TASK ITEM >> Copy out, from the data, each line containing the string "page".

SOURCE DATA >>
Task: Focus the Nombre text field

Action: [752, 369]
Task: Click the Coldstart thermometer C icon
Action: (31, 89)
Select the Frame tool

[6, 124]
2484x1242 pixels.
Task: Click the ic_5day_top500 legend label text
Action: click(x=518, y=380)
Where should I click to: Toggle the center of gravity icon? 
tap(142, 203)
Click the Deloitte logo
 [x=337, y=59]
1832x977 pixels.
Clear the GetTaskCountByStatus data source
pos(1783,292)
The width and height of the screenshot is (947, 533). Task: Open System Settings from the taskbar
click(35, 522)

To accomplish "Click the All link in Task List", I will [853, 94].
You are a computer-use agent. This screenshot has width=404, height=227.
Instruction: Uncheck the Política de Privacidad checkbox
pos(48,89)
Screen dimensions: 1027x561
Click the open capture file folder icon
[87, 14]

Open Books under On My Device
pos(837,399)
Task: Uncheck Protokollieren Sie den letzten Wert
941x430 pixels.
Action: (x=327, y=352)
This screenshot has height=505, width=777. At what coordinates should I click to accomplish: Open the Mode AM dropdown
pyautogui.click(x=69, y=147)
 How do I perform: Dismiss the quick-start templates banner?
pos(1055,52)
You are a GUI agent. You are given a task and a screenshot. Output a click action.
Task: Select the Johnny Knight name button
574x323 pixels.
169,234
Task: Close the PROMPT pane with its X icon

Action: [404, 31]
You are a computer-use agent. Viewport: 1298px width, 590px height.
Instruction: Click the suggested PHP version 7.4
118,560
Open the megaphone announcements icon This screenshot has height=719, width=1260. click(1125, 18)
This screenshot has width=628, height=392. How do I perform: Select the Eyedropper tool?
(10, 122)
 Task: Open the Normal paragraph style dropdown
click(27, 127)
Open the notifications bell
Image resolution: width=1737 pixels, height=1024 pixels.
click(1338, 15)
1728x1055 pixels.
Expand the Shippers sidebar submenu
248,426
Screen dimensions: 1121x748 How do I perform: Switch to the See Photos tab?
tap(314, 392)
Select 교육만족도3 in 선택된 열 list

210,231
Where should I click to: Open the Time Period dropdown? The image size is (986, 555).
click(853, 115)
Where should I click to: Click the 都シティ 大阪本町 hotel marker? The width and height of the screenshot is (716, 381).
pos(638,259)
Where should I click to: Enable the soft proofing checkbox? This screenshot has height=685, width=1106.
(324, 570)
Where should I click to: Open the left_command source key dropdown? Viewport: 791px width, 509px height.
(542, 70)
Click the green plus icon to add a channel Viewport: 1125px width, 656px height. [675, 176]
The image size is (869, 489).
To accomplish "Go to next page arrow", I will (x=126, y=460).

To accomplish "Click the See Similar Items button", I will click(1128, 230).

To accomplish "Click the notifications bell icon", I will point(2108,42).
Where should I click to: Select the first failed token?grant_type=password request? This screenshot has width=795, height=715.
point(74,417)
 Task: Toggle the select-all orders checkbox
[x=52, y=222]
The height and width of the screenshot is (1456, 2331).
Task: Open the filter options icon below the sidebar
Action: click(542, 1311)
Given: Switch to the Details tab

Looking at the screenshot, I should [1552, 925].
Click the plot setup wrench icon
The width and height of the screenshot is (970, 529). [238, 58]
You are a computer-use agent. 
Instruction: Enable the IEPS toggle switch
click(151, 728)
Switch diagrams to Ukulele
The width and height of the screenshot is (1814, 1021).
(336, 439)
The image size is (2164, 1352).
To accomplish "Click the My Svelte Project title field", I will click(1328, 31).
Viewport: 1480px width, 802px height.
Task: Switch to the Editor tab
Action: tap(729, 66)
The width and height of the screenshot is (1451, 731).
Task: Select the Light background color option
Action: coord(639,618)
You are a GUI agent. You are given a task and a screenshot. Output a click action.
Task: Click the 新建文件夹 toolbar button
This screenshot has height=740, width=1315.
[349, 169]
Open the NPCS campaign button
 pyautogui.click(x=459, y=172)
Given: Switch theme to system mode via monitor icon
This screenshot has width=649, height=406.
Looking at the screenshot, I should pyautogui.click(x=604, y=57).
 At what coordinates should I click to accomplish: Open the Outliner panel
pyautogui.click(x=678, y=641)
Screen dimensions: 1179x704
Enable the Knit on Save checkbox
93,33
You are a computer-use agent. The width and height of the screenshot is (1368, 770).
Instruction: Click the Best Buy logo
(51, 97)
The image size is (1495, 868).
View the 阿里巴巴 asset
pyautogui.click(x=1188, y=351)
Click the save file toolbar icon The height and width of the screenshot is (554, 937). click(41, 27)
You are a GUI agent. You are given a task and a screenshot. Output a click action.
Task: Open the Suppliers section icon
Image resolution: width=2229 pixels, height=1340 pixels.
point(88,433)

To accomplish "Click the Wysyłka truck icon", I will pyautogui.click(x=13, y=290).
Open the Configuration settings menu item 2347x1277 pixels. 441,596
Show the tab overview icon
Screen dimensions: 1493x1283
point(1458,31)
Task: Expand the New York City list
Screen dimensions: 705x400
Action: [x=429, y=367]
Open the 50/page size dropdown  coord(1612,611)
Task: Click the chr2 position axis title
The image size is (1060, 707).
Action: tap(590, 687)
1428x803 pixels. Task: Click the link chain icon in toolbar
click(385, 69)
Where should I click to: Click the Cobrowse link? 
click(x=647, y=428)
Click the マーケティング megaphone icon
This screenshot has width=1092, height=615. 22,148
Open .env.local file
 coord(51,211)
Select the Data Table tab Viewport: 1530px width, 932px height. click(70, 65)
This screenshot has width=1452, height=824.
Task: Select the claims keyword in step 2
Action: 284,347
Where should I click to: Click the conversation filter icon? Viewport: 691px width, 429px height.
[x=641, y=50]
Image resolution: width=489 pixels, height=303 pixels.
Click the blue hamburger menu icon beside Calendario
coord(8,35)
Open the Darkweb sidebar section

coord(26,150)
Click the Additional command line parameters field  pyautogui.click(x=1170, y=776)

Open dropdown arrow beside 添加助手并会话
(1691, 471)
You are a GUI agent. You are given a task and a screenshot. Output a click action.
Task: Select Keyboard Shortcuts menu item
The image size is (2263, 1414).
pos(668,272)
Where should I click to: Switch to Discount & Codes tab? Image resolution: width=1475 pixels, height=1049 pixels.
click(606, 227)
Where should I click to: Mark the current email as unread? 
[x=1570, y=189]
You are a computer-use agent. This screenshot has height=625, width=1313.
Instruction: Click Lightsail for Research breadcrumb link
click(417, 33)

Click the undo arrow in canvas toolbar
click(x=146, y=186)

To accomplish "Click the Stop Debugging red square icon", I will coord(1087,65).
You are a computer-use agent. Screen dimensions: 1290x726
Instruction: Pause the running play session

RESPONSE >>
To accomplish "Go to next page arrow", I will (x=126, y=460).
Open the 50/page size dropdown  coord(1612,611)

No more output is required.